Turn it down


Pass even one of 13 appropriations bills necessary if the federal government was to be up and running in 2011, before heading home for the remainder of the campaign season -- on Sept. 30, the day the just-concluded fiscal year came to an end?

The Democratic Congress sure didn't want to do that. Why, resurgent Republicans might brand them "big spenders"!

Vote to extend the Bush tax cuts for all Americans, due to expire in only a few months, thus dispelling some measure of Americans' uncertainty about their economic future?

Couldn't do that -- the tiny 10 percent minority of "wealthy" taxpayers who already pay more than 70 percent of the nation's income taxes must be punished, made to pay more, more, no matter how many more jobs it drives overseas!

Vote instead to extend the Bush tax cuts for most Americans, while hiking taxes only on "rich" business owners and investors, further crippling the economy?

The Democratic plan had been to hold just such a vote, setting up Republicans for condemnation for their predictable "nay" votes, claiming they were "blocking tax cuts for the middle class in order to protect the rich."
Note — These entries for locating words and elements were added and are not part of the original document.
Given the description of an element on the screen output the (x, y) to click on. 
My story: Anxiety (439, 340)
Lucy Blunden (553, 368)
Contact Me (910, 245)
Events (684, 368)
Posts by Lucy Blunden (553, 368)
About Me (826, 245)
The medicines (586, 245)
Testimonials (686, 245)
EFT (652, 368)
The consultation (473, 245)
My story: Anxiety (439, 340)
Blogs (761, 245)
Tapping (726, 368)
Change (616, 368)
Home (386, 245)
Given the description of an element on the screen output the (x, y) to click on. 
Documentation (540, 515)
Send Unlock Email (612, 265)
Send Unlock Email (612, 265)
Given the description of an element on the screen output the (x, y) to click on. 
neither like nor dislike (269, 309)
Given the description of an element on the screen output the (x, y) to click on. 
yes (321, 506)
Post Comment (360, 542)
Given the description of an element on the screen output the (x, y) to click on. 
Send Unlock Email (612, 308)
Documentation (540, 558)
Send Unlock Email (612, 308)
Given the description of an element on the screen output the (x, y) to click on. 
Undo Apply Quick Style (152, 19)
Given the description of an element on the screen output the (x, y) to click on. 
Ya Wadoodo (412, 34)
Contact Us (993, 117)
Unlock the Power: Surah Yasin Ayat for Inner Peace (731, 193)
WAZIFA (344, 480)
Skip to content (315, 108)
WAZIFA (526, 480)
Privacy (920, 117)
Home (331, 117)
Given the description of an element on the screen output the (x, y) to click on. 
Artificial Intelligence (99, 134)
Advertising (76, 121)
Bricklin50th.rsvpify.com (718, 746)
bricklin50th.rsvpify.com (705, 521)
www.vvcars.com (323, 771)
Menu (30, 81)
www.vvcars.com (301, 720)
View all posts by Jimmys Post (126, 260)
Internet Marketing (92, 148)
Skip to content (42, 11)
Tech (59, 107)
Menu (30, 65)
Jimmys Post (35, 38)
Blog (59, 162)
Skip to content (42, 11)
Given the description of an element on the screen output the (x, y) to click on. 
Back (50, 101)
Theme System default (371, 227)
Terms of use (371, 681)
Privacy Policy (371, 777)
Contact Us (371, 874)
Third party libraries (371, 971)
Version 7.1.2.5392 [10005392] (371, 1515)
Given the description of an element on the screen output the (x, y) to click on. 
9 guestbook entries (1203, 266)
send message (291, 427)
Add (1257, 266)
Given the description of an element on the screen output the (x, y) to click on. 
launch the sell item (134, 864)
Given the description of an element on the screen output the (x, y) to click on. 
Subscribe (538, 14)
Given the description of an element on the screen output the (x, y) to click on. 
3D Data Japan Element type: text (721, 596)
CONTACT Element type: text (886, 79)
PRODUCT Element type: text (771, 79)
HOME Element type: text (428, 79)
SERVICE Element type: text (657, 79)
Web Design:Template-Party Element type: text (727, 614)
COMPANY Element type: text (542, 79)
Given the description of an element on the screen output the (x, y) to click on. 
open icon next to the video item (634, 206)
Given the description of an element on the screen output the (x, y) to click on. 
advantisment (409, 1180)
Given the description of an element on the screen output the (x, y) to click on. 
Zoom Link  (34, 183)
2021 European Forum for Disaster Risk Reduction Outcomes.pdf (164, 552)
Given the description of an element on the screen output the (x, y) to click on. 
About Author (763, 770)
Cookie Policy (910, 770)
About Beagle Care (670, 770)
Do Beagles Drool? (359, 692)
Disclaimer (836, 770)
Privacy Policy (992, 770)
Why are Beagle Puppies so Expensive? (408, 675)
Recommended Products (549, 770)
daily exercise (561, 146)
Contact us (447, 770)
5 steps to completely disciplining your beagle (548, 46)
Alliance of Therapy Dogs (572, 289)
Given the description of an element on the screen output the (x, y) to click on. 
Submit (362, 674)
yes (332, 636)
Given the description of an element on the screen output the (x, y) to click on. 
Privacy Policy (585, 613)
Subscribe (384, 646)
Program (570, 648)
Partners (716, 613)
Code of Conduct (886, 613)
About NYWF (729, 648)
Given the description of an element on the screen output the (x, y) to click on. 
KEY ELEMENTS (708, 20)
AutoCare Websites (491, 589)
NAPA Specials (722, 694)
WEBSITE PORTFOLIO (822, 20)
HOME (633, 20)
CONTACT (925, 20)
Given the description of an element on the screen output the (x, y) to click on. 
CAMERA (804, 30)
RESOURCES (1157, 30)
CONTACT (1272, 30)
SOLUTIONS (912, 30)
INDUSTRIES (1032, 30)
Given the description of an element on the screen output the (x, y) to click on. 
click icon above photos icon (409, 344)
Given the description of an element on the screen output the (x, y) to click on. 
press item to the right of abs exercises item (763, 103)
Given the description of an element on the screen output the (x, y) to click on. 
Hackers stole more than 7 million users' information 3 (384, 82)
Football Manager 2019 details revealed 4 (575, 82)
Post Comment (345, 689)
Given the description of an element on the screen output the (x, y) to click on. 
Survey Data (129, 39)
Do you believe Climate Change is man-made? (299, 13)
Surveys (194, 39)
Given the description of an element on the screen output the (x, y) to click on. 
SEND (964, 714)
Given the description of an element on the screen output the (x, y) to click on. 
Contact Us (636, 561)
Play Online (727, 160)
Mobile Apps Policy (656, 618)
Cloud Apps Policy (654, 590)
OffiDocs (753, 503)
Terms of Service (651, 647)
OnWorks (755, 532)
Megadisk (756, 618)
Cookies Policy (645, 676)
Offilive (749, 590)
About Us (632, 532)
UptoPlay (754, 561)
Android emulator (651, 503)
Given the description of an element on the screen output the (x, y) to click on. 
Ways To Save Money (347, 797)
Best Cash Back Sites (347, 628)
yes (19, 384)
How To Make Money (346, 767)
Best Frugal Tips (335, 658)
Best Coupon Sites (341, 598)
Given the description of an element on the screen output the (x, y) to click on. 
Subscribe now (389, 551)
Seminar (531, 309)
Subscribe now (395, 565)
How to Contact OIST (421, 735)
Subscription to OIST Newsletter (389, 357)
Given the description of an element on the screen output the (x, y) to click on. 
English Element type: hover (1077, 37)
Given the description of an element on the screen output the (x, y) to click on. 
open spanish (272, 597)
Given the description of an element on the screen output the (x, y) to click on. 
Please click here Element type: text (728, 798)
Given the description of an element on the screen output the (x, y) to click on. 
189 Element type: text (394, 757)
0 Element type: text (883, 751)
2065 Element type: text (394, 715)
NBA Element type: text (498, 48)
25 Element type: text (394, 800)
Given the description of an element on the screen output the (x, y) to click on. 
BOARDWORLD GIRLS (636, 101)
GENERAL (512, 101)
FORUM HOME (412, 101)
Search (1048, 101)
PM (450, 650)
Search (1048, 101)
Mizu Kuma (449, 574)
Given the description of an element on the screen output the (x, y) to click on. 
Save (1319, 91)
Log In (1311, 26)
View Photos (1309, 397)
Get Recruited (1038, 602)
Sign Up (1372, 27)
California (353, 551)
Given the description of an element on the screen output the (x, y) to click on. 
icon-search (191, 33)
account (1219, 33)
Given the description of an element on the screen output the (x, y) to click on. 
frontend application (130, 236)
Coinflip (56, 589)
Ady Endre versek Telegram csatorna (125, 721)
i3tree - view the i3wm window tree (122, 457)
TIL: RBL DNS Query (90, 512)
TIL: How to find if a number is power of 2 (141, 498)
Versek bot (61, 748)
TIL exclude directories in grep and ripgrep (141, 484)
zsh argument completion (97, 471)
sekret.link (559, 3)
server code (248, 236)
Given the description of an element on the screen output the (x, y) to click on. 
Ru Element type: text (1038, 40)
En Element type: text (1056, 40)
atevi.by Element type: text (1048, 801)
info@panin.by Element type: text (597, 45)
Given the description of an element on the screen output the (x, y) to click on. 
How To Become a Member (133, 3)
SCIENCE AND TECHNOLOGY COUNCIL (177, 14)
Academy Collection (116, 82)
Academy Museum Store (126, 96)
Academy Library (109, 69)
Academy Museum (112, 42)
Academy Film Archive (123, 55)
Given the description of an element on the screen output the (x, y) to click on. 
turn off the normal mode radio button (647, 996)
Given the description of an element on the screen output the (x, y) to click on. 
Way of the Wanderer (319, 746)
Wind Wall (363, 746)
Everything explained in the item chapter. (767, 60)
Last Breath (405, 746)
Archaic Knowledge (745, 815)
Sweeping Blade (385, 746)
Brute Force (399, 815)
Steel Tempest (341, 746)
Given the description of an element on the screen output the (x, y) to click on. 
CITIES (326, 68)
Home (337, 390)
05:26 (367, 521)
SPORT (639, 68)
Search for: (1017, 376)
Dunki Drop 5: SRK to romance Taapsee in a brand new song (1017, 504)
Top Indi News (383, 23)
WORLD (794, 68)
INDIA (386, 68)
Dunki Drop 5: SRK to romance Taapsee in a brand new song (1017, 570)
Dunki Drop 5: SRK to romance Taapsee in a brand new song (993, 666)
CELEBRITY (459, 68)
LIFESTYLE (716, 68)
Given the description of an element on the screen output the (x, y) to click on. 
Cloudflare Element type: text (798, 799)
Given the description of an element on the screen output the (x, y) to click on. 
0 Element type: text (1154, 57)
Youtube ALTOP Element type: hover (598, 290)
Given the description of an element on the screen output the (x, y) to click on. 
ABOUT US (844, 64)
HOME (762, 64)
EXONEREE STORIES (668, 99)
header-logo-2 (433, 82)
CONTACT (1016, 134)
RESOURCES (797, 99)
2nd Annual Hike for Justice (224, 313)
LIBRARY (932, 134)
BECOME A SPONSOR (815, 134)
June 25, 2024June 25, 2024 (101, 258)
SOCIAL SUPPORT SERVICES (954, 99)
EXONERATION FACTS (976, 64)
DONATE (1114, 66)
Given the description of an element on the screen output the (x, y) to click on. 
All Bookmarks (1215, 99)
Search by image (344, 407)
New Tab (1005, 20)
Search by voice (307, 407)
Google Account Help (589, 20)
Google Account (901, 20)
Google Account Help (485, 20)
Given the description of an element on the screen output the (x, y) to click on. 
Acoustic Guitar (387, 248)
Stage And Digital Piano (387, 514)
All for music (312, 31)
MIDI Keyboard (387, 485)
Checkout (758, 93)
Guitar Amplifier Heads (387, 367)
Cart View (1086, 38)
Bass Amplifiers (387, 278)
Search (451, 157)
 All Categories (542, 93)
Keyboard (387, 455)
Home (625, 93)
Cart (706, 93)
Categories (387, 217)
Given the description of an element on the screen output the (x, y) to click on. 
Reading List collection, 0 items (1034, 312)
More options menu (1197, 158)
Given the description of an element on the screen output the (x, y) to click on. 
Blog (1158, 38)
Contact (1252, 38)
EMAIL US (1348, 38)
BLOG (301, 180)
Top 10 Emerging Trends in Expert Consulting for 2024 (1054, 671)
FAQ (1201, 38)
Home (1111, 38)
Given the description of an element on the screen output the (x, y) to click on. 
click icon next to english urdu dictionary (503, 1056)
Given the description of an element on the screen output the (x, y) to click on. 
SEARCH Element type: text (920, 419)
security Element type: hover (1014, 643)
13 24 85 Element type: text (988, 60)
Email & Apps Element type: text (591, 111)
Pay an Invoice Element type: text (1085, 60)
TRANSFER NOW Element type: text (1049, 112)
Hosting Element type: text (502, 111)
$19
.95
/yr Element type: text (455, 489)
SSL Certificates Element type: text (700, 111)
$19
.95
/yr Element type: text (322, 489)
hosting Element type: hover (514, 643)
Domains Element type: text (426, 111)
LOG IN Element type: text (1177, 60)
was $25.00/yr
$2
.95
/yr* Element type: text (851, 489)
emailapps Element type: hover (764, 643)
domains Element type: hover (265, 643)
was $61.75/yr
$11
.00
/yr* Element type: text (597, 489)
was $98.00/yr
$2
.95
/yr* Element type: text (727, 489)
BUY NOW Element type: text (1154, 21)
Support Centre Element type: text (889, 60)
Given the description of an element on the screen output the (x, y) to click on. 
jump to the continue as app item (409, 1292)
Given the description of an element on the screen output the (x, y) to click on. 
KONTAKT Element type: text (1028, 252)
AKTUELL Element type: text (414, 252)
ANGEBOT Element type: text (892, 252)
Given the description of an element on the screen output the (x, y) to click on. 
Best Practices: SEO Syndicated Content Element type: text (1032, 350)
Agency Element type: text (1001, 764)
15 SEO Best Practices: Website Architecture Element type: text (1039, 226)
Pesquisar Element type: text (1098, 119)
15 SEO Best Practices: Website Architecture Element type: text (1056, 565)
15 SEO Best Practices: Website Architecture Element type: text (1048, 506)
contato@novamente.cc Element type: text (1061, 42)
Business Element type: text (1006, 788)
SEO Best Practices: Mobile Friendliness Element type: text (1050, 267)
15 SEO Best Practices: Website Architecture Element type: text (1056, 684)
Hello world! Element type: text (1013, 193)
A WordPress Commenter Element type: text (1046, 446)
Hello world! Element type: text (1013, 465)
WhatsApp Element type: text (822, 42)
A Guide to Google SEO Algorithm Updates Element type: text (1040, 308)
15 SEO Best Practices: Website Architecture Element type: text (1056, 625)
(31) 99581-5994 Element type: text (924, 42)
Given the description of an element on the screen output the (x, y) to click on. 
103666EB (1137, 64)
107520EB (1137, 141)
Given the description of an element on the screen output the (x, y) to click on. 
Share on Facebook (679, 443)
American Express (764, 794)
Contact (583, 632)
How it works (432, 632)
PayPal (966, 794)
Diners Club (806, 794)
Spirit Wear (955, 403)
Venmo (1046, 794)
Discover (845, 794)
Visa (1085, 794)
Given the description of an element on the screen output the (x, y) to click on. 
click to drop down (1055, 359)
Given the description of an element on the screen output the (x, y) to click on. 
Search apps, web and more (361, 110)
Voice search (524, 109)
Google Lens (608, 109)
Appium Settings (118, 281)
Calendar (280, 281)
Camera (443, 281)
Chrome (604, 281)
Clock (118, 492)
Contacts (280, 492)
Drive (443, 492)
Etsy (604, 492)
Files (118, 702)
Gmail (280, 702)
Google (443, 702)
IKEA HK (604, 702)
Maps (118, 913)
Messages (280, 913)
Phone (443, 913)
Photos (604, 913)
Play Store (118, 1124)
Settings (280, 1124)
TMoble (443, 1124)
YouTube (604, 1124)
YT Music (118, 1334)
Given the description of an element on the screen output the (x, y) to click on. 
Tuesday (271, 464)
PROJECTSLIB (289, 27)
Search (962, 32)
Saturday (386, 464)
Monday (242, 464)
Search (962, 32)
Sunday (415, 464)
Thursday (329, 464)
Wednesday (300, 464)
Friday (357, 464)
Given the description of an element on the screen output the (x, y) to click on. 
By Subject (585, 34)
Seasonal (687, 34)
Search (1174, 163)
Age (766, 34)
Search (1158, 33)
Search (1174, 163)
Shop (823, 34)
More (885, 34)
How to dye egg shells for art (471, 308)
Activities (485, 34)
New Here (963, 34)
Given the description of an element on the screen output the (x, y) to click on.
But Democrats in suddenly close re-election races didn't want to be called "tax hikers" all through October, so Harry Reid and his congressional Democrats couldn't even do that.

But never fear. The Reid-Pelosi Congress did manage to consider the Crane Conservation Act, the Shark Conservation Act and the Southern Sea Otter Recovery and Research Act in the final hours before its October recess, and to actually vote on one matter vital to the future of the republic -- making it illegal for TV stations to boost the volume when the commercials come on.

The Senate unanimously passed a bill Wednesday to require television stations and cable companies to keep commercials at the same volume as the programs they interrupt.

After all, "TV viewers should be able to watch their favorite programs without fear of losing their hearing when the show goes to a commercial," proclaims Sen. Charles Schumer, D-N.Y., a co-sponsor.

Which would all be very nice -- if the nation weren't facing some slightly larger problems.